Some of you might remember my issues with the neurologist in Belfast and her conclusions that I didn't have POTS, I just had muscle decondititioning? Well, I finally had my 'second opinion' appointment arranged for me by my rheumatologist. I was sent to Dr F's clinic, who I had seen before in 2007 for an unrelated issue - he diagnosed my icepick headaches (he was actually the 1st person to officially tell me I was hypermobile) so I knew him and liked him. I hoped this would bode well.

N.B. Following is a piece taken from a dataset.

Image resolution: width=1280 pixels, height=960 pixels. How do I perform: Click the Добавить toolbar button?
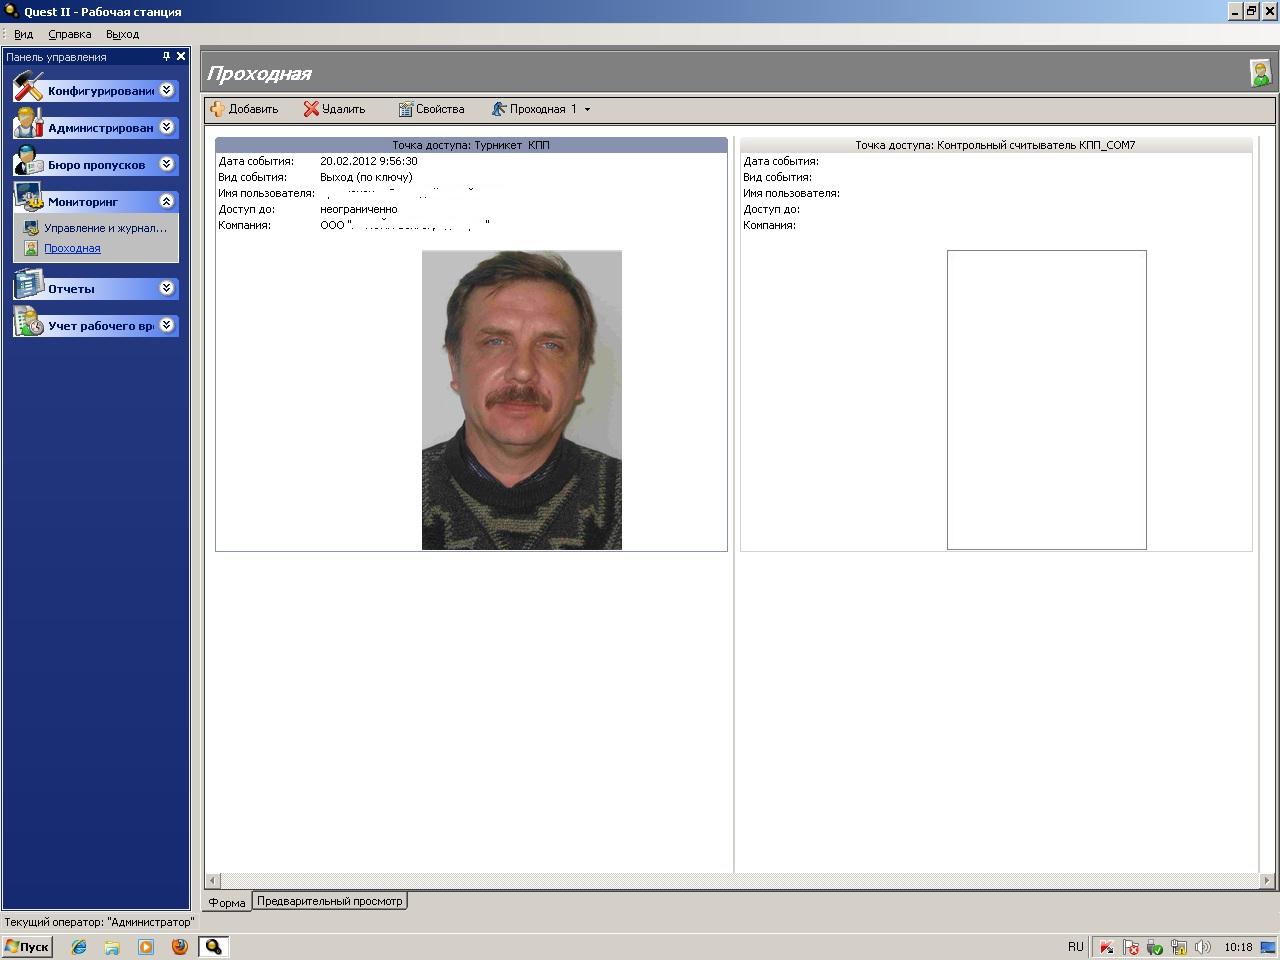[x=245, y=109]
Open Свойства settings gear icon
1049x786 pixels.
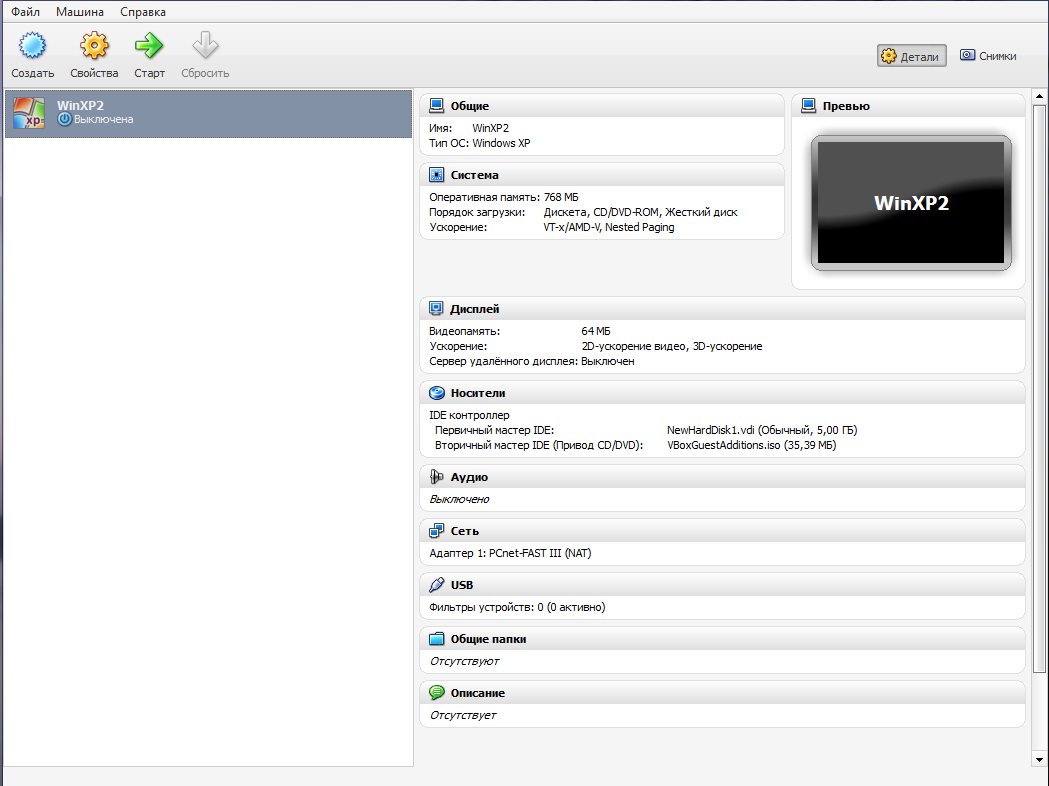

I actually saw his registrar Dr D first, she was lovely - she listened to everything I said, then gave me a thourough examinination. After that she went to discuss her findings with Dr F, then he came in and he had the results from the tilt table test I had done at that hospital last month - in his opinion my symptoms 'fall within the realm of POTS' and I DON'T have muscle deconditioning! Dr D said I was actually quite strong - I said I wasn't surprised as people with EDS usually have strong muscles as they have to do the job our tendons and ligaments aren't doing! They may get tired quickly but with physio etc they're not deconditioned.
So he's going to do some research to look into exercises and physio first before going down the medication route, but he says as a hypermobile person there's only so much 'toning' I can do. But it's such a relief to find someone to listen to me and want to help me!! That neuro in Belfast had seemed to have made her mind up on a diagnosis and then made my symptoms fit it, and then refused to listen to me when I disagreed. We started off on the wrong foot the first day we met when she refused to believe I had EDS, and she was ten times worse during our 2nd appointment, making Professor Grahame sound like quack
But Dr F said it was obvious I was bendy.
So there we have it! If I hadn't fought the diagnosis I would have been left with 'muscle deconditioning' on my file to explain all my debilitating symptoms (which made 2 pages worth when I typed them all out for Dr F) when I have no such thing! (Oh by the way, the hospital promised they had found my files and would send all my test results to my GP.... I'm still waiting.....)
Never thought I'd be happy to say "I have POTS", Lol!!!
Many thanks to everyone here for all the help, advice and care during this. Love you guys.
HEDS, Autonomic Dysfunction, POTS, ME, Fibromyalgia, IBS, Icepick Headaches, Migraineous arm, Blepharitis and a cuddly toy.